The quarterly revenues give us a much clearer story. Almost all the banks have increased revenue from 2009. We can explore growth rates like those we made in SQL as well. Revenue Growth has always been present in the data, so we can just call the column and see that it matches up correctly off by less than .001 in 384/385 cases (rounding errors) with a custom built R function. I print the R code below so you can see the ease of code required
revenue_df <- revenue_df %>%
arrange(company, Report_date) %>%
group_by(company) %>%
mutate(last_year = lag(revenue,4)) %>%
ungroup() %>%
mutate(growth=round((last_year-revenue)/last_year*-1,3))
## Growth table
datatable(revenue_df)
## Compare growth table to tables existing growth rate
table((revenue_df$RevenueGrowth - revenue_df$growth)<.001)
##
## FALSE TRUE
## 1 365
Then we can graph growth rate
Our graph allows us to see that there were some intense swings in the growth rate of HBAN and KEY My assumption would be they have relatively small cap sizes, or they experienced prolonged damage from the recession. We can explore their cap size relative to other banks. Another thing to explore would be filtering this from 2012 forward to get a better idea of swings minus huge outliers and getting several years removed from recession. We can also explore all negative growth rate quarters and see if there were any patterns. We would likely want to build individual graphs of these banks as well.
company | sum_revenue |
---|---|
PNC | 42044000000 |
USB | 38519000000 |
BBT | 18535000000 |
STI | 15827762000 |
FITB | 14279000000 |
KEY | 8878000000 |
MTB | 8688000000 |
CMA | 5386000000 |
HBAN | 4532340000 |
ZION | 4147812000 |
Graphing HBAN and KEY only
Getting only negative growth rates
library(plotly)
library(gganimate)
cumsum_revnue <- cumsum_revnue %>%
ungroup() %>%
arrange(Report_date) %>%
mutate(company= as.factor(company)) %>%
filter(year(Report_date)<2019) %>%
group_by(Report_date) %>%
mutate(ordering = min_rank(-cum_sum_revenue_in_billions * 1.0)) %>%
ungroup()
# animated barplot Race for cumulative revenue:
my_animation <- cumsum_revnue %>%
ggplot( aes(x=ordering,group = company,fill=company)) +
# geom_bar(stat='identity')+
geom_tile(aes(y =cum_sum_revenue_in_billions/2 ,
height = cum_sum_revenue_in_billions,
width = 0.9), alpha = 0.9) +
geom_text(aes(y = cum_sum_revenue_in_billions, label = company), vjust = -0.5) +
# text in x-axis (requires clip = "off" in coord_cartesian)

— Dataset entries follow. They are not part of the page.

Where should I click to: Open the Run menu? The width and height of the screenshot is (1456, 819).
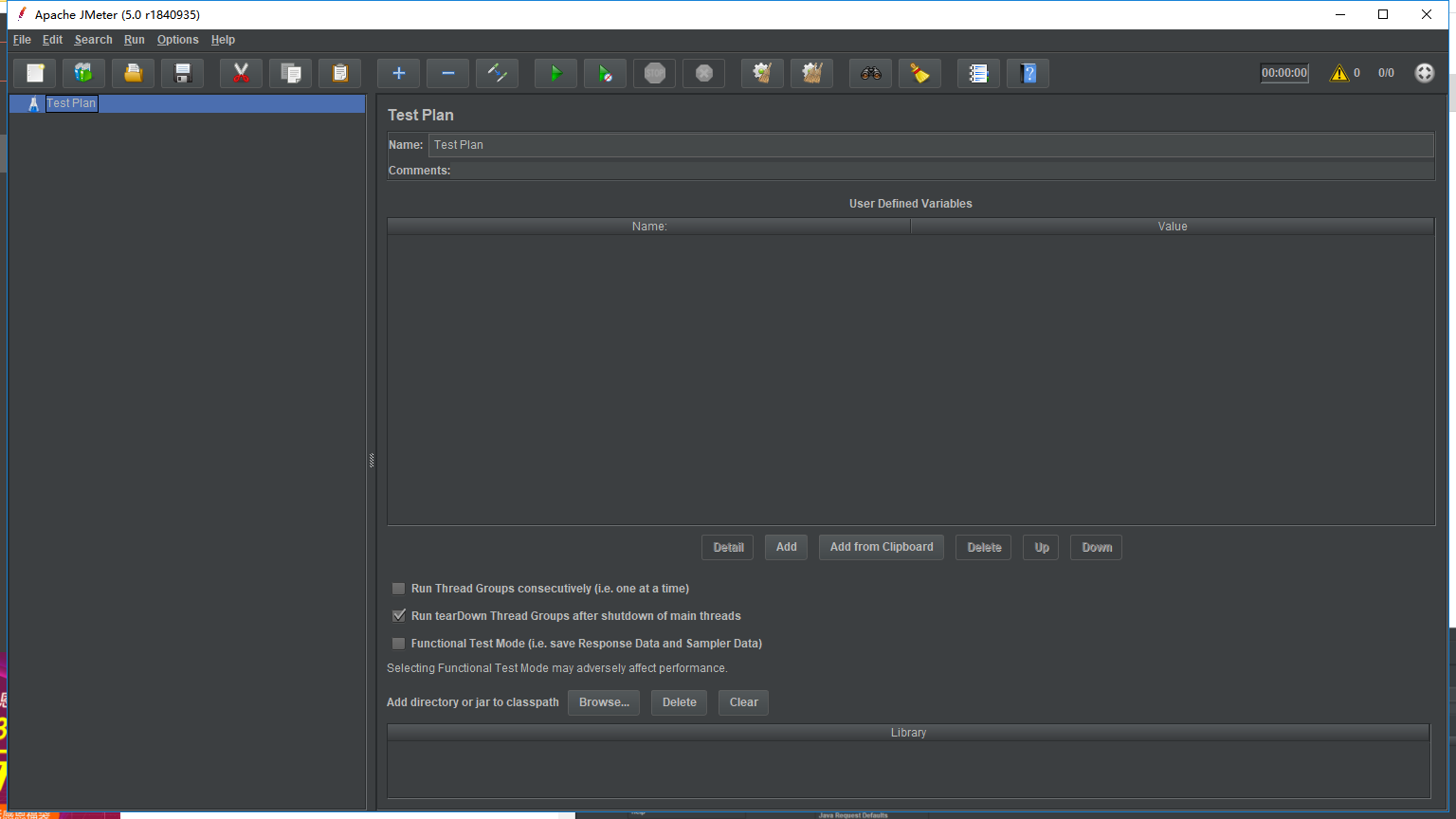pos(134,40)
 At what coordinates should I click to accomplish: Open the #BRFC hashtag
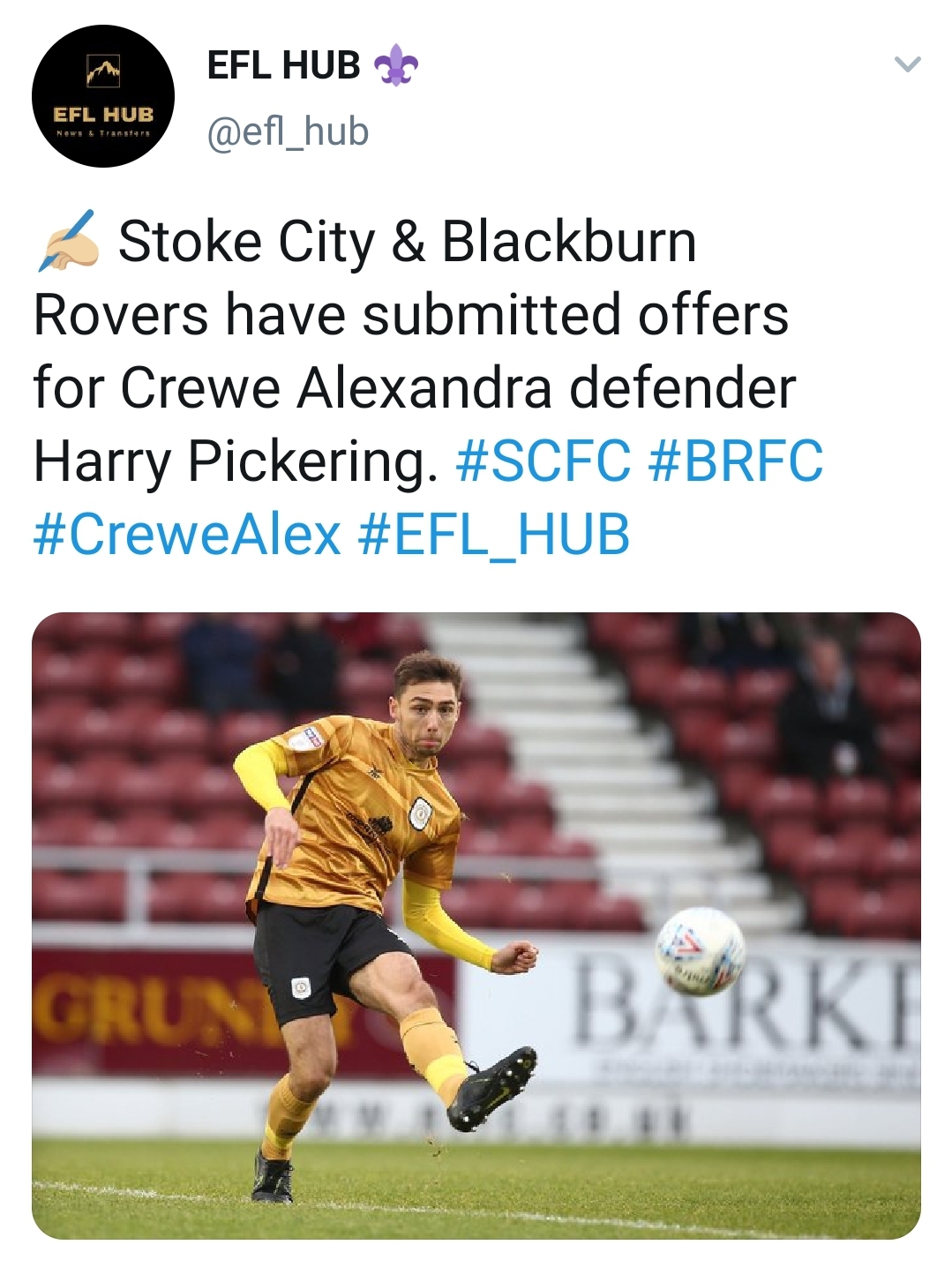736,461
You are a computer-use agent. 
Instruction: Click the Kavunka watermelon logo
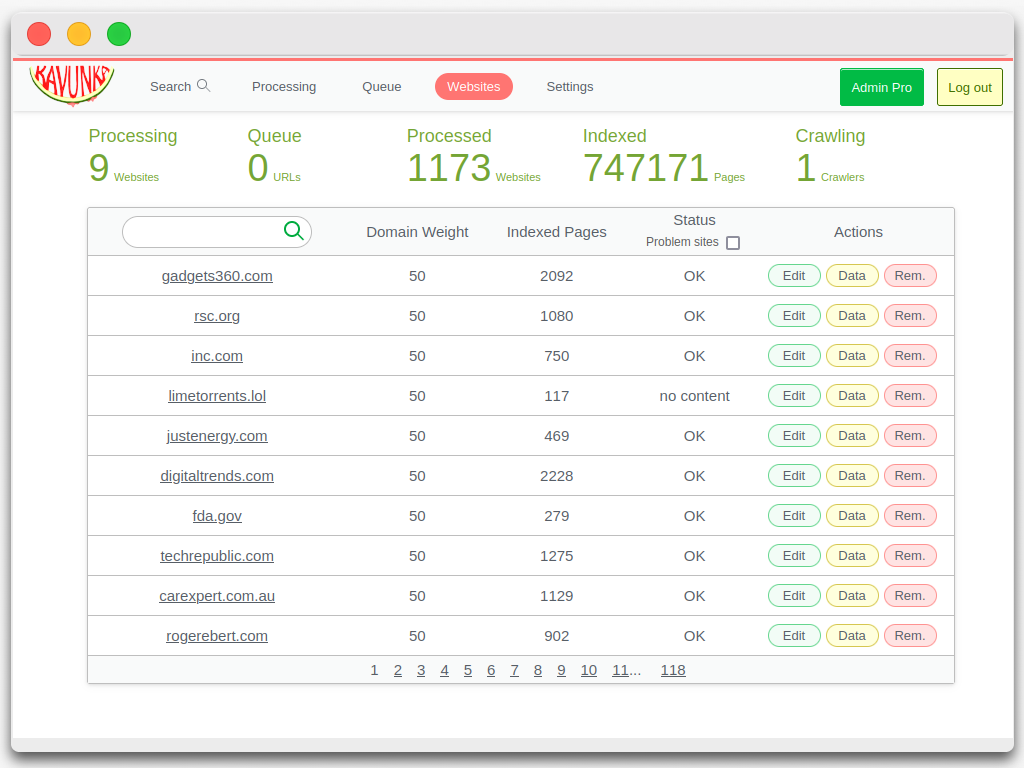click(x=72, y=86)
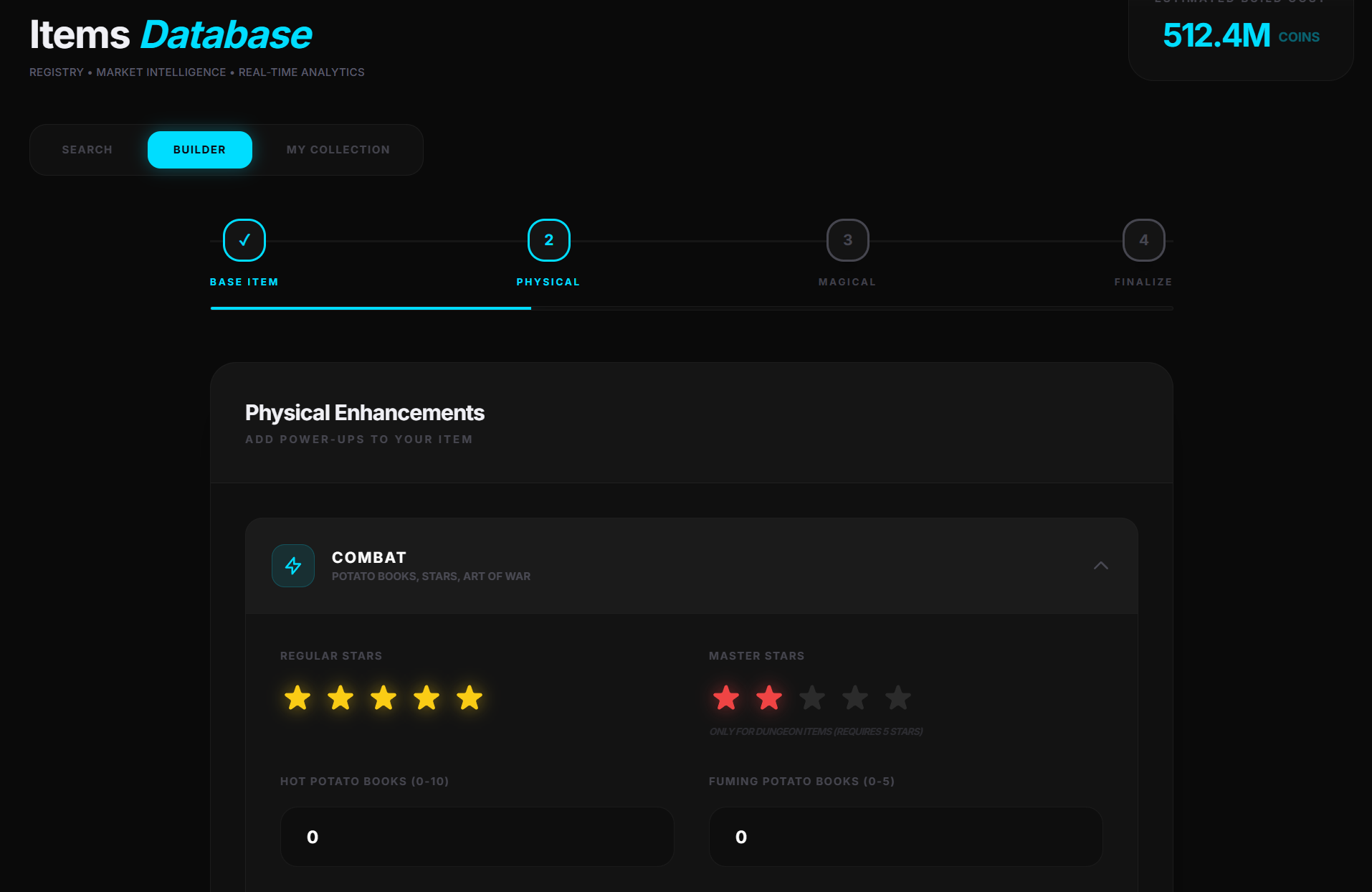The height and width of the screenshot is (892, 1372).
Task: Toggle the fourth regular gold star
Action: tap(427, 698)
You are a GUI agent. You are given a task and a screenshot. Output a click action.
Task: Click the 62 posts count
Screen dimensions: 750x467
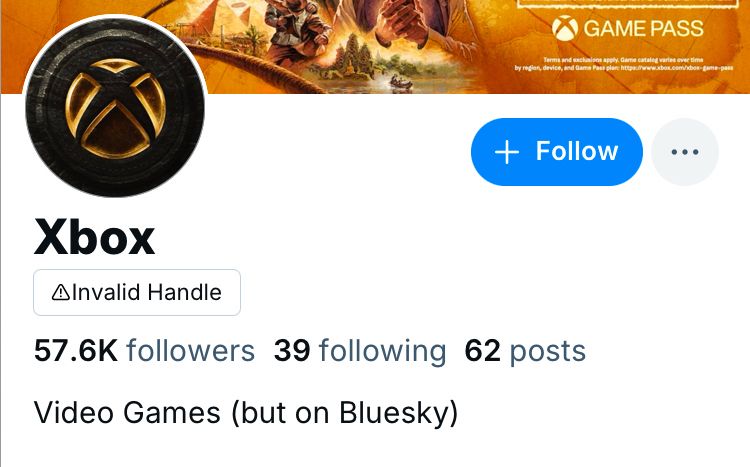click(525, 352)
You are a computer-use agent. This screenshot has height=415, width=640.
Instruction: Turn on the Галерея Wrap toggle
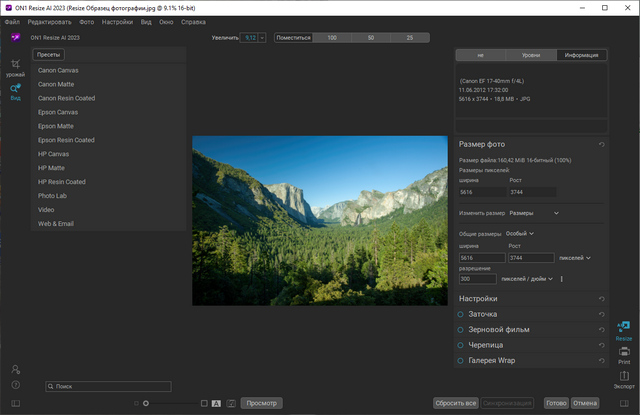pyautogui.click(x=461, y=360)
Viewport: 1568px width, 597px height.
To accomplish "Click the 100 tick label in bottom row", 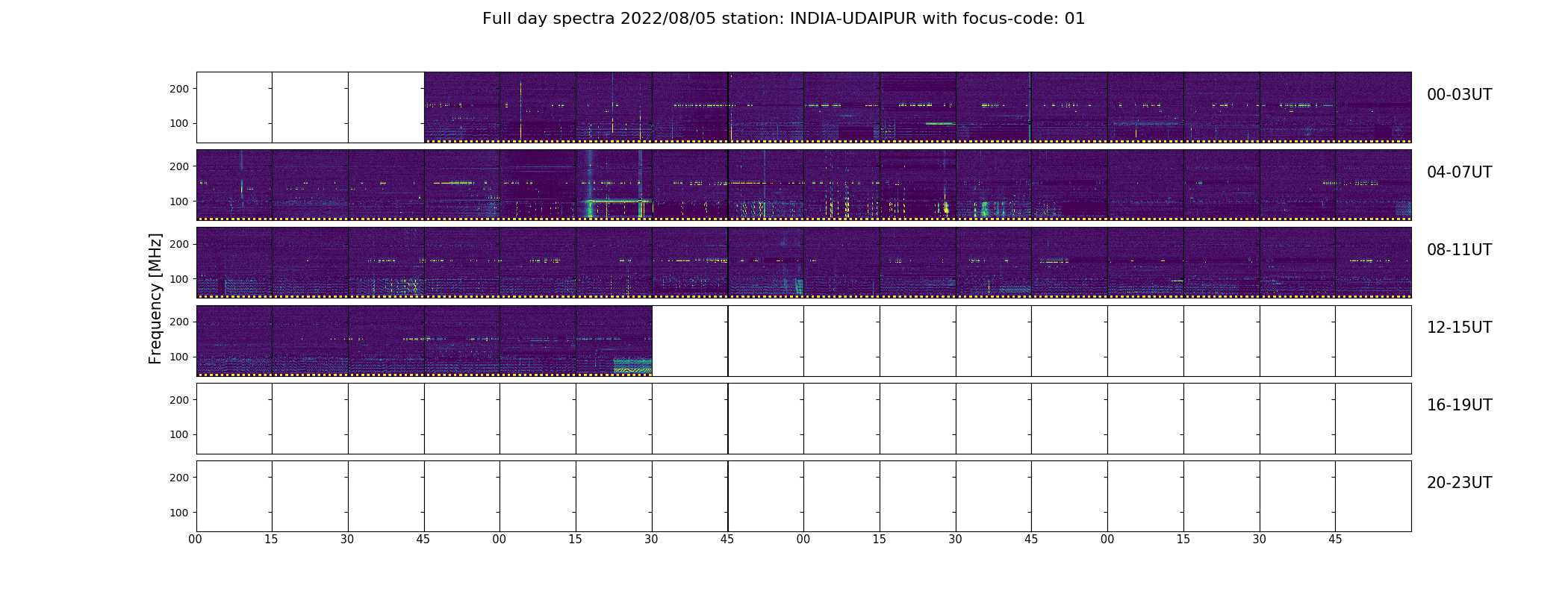I will pos(180,513).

geom_text(aes(y = 0, label = company), vjust = 2) +
ylab("Cumulative Revenue Race pre 2019") +
coord_cartesian(clip = "off", expand = FALSE) +
labs(title=paste("CUMULATIVE Revenue From {closest_state}"), x = "") +
theme(plot.title = element_text(hjust = 1, size = 22),
axis.ticks.x = element_blank(),
axis.text.x = element_blank()) +
transition_states(Report_date,
transition_length = 2, state_length = 1)
animate(my_animation, 200, fps = 10, duration = 25, width = 800, height = 600, renderer = gifski_renderer("animation/this.gif") )